DATA PROVIDED below:
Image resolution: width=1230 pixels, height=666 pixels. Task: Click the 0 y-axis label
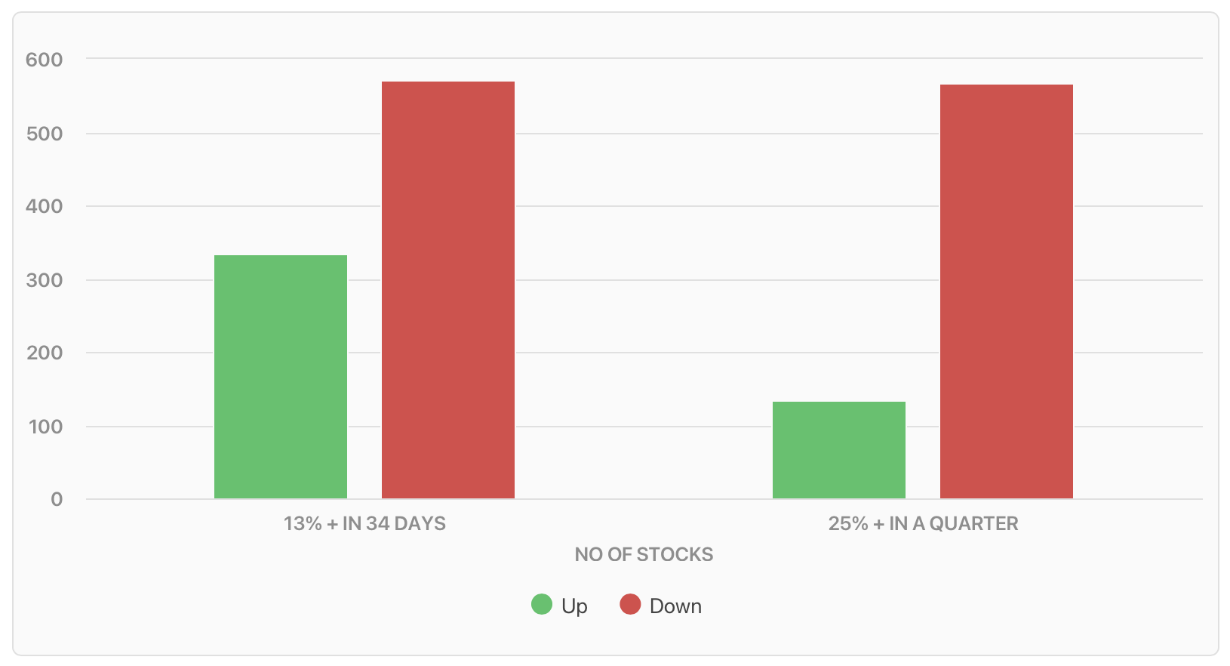(57, 499)
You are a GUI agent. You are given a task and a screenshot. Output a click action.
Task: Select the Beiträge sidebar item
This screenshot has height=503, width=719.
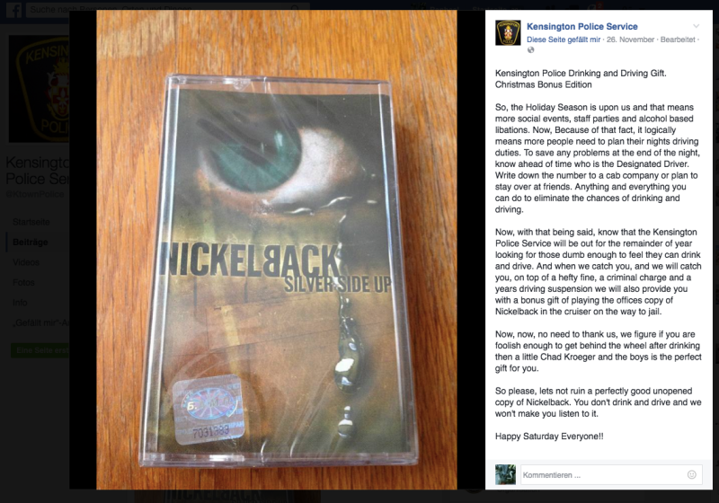coord(31,242)
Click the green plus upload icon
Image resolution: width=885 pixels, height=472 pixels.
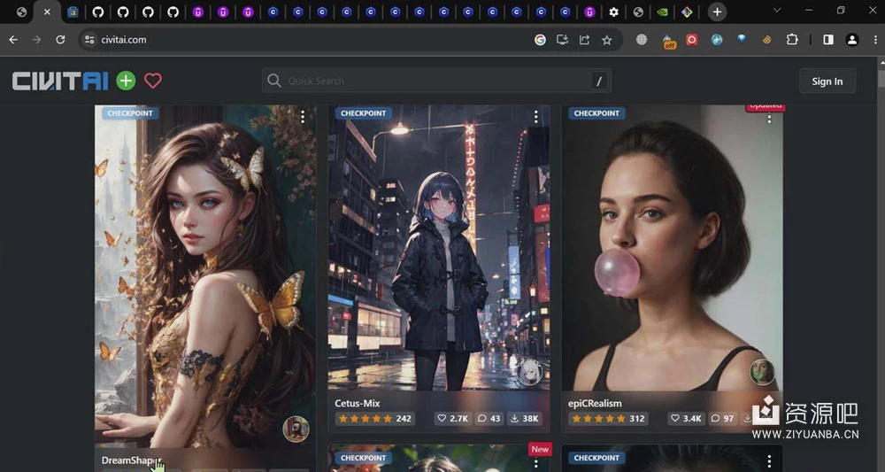(126, 81)
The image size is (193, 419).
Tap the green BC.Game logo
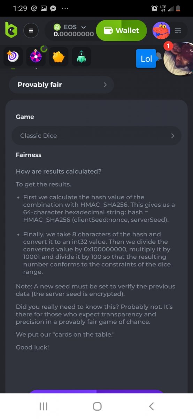[11, 30]
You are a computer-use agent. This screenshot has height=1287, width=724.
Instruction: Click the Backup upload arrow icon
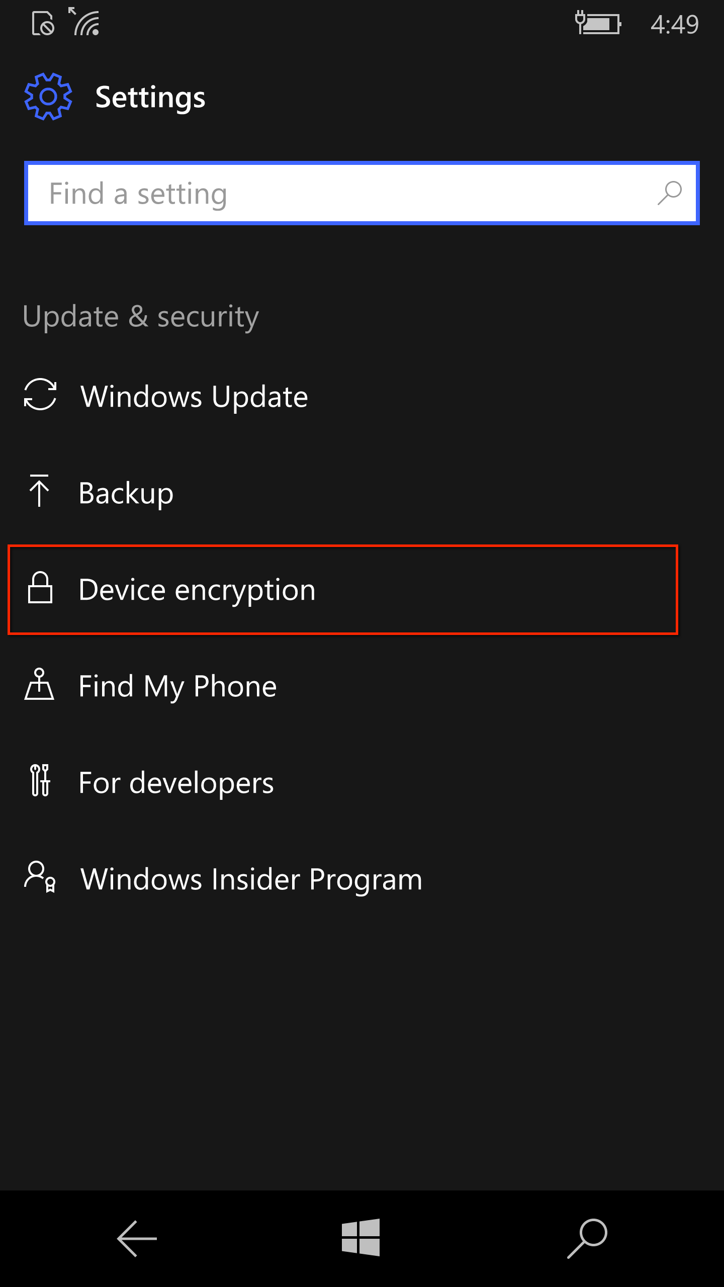39,491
End of DATA PROVIDED.
* **EXERCISE DETAILS**: The records above are to be transcribed in full, with images omitted.

* **EXERCISE RESPONSE**:
Image resolution: width=1230 pixels, height=666 pixels. Task: Click the 0 y-axis label
(57, 499)
You are a GUI agent. You are given a task and a screenshot. Output a click action.
Task: Select the Beiträge sidebar item
This screenshot has height=503, width=719.
coord(31,242)
Click the green plus upload icon
Image resolution: width=885 pixels, height=472 pixels.
(126, 81)
The image size is (193, 419).
Tap the green BC.Game logo
[11, 30]
You are a computer-use agent. This screenshot has height=1287, width=724.
Instruction: Click the Backup upload arrow icon
39,491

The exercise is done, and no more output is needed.